Outlined below are some common questions and answers about the safety cross.
Why should the safety cross be used?
The Pressure Ulcer Safety Cross has a number of key aims. You can use the data collected to:
- Raise awareness within the team and others regarding, for example, how many pressure ulcers are acquired in your care area (i.e. hospital ward, care home).
- Promote good practice (i.e. look at how many days have gone by without a new pressure ulcer occurring).
- Provide real time incidence data.
- Llink the data to an improvement aim (see section on ‘What do I do with this data?’).
How and who fills in the safety cross?
Each safety cross represents one calendar month. Within each cross there are 31 boxes, as each box represents a single day. To the left of the cross is a key which lets you know that each colour represents an outcome of a single day in your ward or care home (see cross for colour guide). Each box should be coloured at the end of the day (i.e. midnight) using the appropriate colour. Where possible, only one colour should be used per day. However it may be necessary for you to record ‘multi coloured’ days especially if you have a high turnover of patients/clients over a short time (i.e. if more than one colour is required for a given day, consider splitting the date box). The golden rule is to keep the format simple in order to make the occurrence of a pressure ulcer immediately obvious. You can use either colour pen or colour stickers to shade the boxes.

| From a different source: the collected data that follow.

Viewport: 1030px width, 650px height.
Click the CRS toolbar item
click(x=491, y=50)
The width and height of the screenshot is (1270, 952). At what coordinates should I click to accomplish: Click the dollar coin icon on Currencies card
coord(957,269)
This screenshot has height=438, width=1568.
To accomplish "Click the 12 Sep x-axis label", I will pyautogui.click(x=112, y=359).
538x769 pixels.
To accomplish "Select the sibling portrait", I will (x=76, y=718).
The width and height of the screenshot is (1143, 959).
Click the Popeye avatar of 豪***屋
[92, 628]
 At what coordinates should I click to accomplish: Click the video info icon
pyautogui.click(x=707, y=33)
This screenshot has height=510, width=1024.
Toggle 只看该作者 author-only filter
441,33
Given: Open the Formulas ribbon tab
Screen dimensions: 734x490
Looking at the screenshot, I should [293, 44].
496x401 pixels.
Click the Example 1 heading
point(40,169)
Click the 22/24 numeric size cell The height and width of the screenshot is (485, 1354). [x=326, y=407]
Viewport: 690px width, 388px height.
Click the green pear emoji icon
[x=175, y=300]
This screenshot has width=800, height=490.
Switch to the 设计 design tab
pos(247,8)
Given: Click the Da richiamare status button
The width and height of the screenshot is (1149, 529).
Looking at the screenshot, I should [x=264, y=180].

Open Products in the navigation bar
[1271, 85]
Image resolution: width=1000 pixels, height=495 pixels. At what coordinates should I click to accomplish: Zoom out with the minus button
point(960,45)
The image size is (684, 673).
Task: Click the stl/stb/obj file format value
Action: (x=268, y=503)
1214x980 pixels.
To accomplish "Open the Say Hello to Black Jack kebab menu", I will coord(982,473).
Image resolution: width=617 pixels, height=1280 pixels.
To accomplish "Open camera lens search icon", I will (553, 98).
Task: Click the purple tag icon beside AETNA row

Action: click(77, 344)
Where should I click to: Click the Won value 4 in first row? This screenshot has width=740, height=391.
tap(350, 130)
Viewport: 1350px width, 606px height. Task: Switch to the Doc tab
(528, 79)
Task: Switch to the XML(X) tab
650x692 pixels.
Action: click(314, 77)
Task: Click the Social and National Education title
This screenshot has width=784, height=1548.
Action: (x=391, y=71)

For the days that are coloured in either orange or red, you are encouraged to record the number of pressure ulcers found on that day. You can record this figure within the small box given for the appropriate day.
The Senior Charge Nurse or Nurse in Charge has responsibility for ensuring the safety cross is completed. However the task of completing the safety cross can be delegated to any member of the team.
Do I record the same pressure ulcer for more than one day?
You only count an ulcer once. In order to minimise double counting of pressure ulcers, it is recommended that you record this in the table provided when a pressure ulcer is identified. You can do this by recording the date the ulcer was discovered for a particular patient/client, and the location of that pressure ulcer. Remember that patient/client data needs to remain confidential at all times, so consider putting the table on the back of the safety cross. A pressure ulcer should be recorded regardless of whether the patient/client developed an ulcer in your ward/care home or was transferred into your ward/care home with an ulcer. Remember to record the information in the patient’s/client’s notes too.
What do I do with this data?
It is important to stress that each care area (i.e. hospital, ward, care home) should have a clear aim in what they are trying to achieve, otherwise the safety cross is seen merely as a reporting tool. There are three fundamental questions to think about, the answers to which form the basis of improvement;
- What are we trying to accomplish? (e.g. reduce hospital acquired pressure ulcers by 50% within the next 6 months)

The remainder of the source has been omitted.